On top of that, your company's own operating knowledge accumulates. Rules like "Entertainment expenses are capped at KRW 100,000 per attendee, and the attendee count must always be recorded," or "Depreciate equipment over five years using straight-line depreciation rather than the legal maximum of ten years" are not universal truths. They are company-specific policy, accounting judgment, and operating preference. Another company in the same industry might decide differently. Those judgments get discovered in practice and then encoded into the prompt, one line at a time.

That is where compounding happens. Each added rule improves the accuracy of the next run. In conventional SaaS, where does that knowledge live? Often it is scattered across obscure settings, trapped in undocumented workarounds, or held only in the head of the person managing the system.

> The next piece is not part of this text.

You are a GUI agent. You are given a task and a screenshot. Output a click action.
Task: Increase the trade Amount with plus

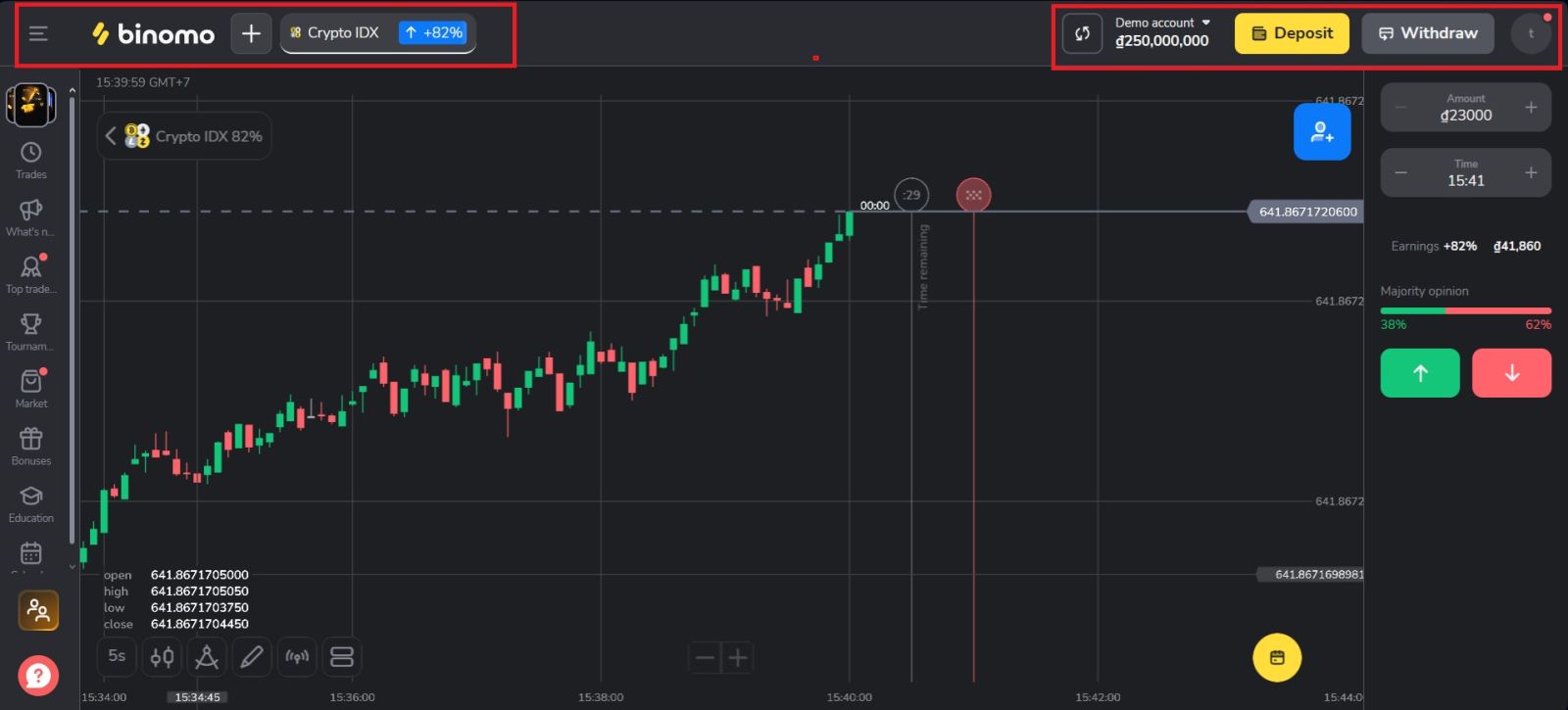coord(1531,108)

When that person leaves, the knowledge disappears with them. In a prompt-driven workflow, the logic sits in one readable file, under version control, in natural language. Git history even preserves why the rule was added. SaaS sells convenience; this structure builds operating knowledge as an asset.

That said, there are clear limits. This approach is slower than a fully hard-coded software service. AI agents take minutes to spin up and execute their prompts. So this is not the right architecture for real-time collaboration, thousands of concurrent users, or systems that need millisecond response times.

Security also deserves serious attention. Sending receipts, payroll data, or investor materials through AI systems can understandably make people uneasy. My own operating rules are simple: use only services that do not train on API data, keep the repository private with minimal access, and mask sensitive information such as national ID numbers or bank account numbers before processing.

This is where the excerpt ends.